Saturday, September 02, 2017

Shelby Scorse: Pilot and storm chaser

Shelby B. Scorse

Shelby B. Scorse started flying before some kids get their driver’s license. The 20-year-old University of North Dakota senior grew up in Lunenburg and took to the skies at a young age with her father, pilot Jeff A. Scorse. Ms. Scorse’s childhood reading was not of fairy tales but of adventurous pilots who helped nurture her innate desire to explore and learn.

Recently, she combined her love of flying with her love of weather research, flying planes this summer directly into storms to alter weather patterns as part of the North Dakota Cloud Modification Project.

By “seeding” clouds, Ms. Scorse says that pilots are able to increase rainfall by 10 percent and decrease hail by 45 percent, on average.

What got you interested in flying and how old were you when you got your pilot’s license?

“I became interested in flying from a collection of different things. My dad has his pilot certificate, which was a source of inspiration. I remember loving to fly with him when I was much younger and that may have been what initially made me think of becoming a pilot. I also had read a few books with characters who were pilots and that sparked my interest further. To top it off, I had never wanted a traditional desk job – and having my office be the cockpit of an aircraft sounded pretty amazing.

“While going through my pilot training, I found that there were many people and organizations that were supportive and wanted to help me achieve my goals. The Fitchburg Pilots Association, Boeing Flight Services, the Experimental Aircraft Association, Women in Aviation International and many individuals offered either financial assistance or their expertise. With this help and support, I earned my private pilot certificate when I was 18, right before I started college.”

Why are you interested in weather research? 

“I became interested in weather research and weather-related flying jobs while taking meteorology classes at the University of North Dakota. I had great professors and more than one of them had been involved with a weather modification project before. The University of North Dakota, working with the North Dakota State Water Commission, has a pilot internship program for the North Dakota Cloud Modification Project that I heard about around this same time. This project was where I was able to work this past summer.”

How close do you fly to storms and why?

“In order to apply the cloud seeding material to the clouds or storms, we fly close enough to find the cell’s inflow. The material is released into the inflow and carried into the cell where it is able to work effectively. For most of the clouds that we seeded, we flew directly under the bases of the cloud to find this inflow. For larger storms, we would tuck the plane along either a shelf cloud or under the flat bases along the sides of the storm. Occasionally, and in certain aircraft, we would ‘top seed’ instead. This involved flying directly though the feeder cells of a large storm and dropping the seeding material into the clouds itself.”

Is it risky?

“Flying around thunderstorms can absolutely be risky, especially if not properly trained. It is not something pilots normally do.
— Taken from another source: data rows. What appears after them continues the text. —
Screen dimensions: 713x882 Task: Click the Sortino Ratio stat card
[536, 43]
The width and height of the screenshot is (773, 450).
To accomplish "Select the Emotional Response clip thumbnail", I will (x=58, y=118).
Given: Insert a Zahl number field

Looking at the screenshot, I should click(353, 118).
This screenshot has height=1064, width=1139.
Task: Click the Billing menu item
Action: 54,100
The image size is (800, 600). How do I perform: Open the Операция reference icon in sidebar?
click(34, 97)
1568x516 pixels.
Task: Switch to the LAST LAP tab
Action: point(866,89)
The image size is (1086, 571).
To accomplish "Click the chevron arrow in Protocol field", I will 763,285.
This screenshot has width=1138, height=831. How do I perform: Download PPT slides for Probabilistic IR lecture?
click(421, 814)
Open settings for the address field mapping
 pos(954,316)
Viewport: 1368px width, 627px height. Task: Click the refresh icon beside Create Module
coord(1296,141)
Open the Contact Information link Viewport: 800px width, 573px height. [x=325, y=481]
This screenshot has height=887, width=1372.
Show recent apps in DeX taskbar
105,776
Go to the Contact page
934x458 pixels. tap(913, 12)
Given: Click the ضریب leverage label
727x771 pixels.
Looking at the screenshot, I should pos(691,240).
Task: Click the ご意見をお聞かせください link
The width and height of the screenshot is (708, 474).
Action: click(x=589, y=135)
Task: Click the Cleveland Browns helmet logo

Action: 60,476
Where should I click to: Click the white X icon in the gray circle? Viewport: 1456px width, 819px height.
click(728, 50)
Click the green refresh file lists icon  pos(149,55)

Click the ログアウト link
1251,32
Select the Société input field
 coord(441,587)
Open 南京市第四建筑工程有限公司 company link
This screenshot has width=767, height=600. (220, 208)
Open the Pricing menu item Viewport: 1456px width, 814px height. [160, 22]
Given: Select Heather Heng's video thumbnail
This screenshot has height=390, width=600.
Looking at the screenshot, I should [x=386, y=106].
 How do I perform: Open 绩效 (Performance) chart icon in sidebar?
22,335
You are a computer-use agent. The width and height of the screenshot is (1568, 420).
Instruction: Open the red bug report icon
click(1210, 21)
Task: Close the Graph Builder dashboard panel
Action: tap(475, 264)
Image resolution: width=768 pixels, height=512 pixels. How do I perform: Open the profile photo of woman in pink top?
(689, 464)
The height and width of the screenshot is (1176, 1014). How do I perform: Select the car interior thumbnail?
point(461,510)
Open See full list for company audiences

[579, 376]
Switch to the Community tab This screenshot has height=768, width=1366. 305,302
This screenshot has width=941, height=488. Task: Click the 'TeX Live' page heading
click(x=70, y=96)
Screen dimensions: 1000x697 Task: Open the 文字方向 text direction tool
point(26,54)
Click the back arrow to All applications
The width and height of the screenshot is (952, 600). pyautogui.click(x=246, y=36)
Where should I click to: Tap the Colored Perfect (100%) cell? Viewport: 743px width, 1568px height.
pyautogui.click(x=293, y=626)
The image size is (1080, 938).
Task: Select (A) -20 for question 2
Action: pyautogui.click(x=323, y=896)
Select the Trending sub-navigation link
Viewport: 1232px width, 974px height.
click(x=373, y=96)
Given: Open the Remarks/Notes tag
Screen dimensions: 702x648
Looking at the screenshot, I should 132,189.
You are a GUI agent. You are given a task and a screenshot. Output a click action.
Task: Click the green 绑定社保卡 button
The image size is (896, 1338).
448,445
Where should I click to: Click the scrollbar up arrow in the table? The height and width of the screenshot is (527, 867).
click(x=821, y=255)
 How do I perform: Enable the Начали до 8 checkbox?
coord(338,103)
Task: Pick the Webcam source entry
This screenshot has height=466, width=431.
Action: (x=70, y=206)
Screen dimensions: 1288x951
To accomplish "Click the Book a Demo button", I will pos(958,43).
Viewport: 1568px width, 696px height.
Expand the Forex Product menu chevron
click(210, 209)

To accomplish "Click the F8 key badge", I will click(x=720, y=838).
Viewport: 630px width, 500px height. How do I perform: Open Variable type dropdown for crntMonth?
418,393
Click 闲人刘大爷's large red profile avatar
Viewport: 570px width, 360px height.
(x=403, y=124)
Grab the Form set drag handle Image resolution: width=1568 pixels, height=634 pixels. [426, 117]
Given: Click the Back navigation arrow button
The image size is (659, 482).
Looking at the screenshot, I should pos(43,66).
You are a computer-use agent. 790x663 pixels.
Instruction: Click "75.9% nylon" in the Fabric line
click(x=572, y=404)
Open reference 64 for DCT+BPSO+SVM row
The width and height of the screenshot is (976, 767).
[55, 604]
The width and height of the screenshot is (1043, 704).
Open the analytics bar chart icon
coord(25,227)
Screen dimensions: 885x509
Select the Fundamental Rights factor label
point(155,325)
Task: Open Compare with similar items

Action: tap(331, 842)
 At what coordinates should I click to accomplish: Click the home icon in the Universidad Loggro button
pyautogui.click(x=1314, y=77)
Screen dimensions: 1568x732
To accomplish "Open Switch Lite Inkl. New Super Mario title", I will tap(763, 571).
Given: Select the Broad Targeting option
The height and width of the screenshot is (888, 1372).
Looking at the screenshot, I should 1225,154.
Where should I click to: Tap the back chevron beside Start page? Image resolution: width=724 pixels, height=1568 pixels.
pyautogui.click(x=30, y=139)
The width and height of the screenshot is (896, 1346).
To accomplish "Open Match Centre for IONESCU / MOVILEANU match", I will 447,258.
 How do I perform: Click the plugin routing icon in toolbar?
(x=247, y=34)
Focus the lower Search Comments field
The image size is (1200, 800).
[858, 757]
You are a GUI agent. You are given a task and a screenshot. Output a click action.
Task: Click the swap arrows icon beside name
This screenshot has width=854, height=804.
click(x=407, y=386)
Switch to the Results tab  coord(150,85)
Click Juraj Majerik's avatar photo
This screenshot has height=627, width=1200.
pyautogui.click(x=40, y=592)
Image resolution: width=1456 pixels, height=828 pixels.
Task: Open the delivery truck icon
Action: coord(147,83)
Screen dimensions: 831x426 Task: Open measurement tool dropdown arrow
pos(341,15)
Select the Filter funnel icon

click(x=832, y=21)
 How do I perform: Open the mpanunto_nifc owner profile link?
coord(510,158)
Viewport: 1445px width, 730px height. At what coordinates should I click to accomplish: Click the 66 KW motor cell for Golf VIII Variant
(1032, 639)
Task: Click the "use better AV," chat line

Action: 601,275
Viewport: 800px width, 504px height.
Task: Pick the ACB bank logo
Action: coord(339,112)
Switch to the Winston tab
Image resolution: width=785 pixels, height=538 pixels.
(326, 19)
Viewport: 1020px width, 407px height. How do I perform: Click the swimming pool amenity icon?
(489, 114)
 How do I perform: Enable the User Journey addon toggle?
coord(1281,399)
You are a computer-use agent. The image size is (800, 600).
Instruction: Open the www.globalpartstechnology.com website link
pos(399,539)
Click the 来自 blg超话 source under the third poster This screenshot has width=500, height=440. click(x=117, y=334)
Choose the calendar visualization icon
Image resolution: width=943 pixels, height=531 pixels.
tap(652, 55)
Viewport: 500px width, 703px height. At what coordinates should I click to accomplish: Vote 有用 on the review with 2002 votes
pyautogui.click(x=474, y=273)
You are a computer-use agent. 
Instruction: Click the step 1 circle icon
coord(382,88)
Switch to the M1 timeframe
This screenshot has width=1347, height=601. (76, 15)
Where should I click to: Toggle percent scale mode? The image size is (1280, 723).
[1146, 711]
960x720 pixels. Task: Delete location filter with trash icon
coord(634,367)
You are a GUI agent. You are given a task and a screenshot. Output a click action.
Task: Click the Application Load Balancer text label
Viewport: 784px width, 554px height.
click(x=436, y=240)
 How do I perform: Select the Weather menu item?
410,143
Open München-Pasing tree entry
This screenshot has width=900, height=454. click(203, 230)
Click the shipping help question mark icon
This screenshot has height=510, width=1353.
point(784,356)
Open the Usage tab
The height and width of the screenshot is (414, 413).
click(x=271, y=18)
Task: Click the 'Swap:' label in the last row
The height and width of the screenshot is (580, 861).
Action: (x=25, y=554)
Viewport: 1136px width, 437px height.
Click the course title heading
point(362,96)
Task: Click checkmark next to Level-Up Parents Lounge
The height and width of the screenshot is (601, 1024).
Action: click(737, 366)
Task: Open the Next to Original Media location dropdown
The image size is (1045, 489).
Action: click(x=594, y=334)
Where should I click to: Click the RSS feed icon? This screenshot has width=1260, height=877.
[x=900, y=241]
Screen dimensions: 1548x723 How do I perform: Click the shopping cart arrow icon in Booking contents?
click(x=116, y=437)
A couple of times, I was momentarily worried, but we had a great team of meteorologists on the ground talking to us keeping us out of anything that could have been dangerous. Some planes do get hit by lightning, but we didn’t this summer. Planes deal with it and the static goes off of the wings and it is fine.

“Also, all of the pilots on the project receive instruction and all intern pilots are paired with a qualified weather modification instructor. While flying, we were constantly in contact with an amazing team of meteorologists that would watch our aircraft’s track overlaid on a radar display and alert us to any danger. As a pilot crew, we would constantly be discussing our options and always had safety in mind.”

What did your team learn over the summer? 

“This summer was an absolutely amazing experience. Over the course of the summer, our team of pilots and meteorologists learned how to better communicate and how to do our jobs more effectively and safely. With each mission, we got a better idea of which parts of the storms had inflow and which didn’t. We also got better at working as a team and were able to have a lot of fun each and every time that we got to fly.”

What do you want to do after you graduate from the University of North Dakota?

“I would love to do something in the weather research field, but I will probably end up flying corporate. There are not a lot of weather-research jobs.”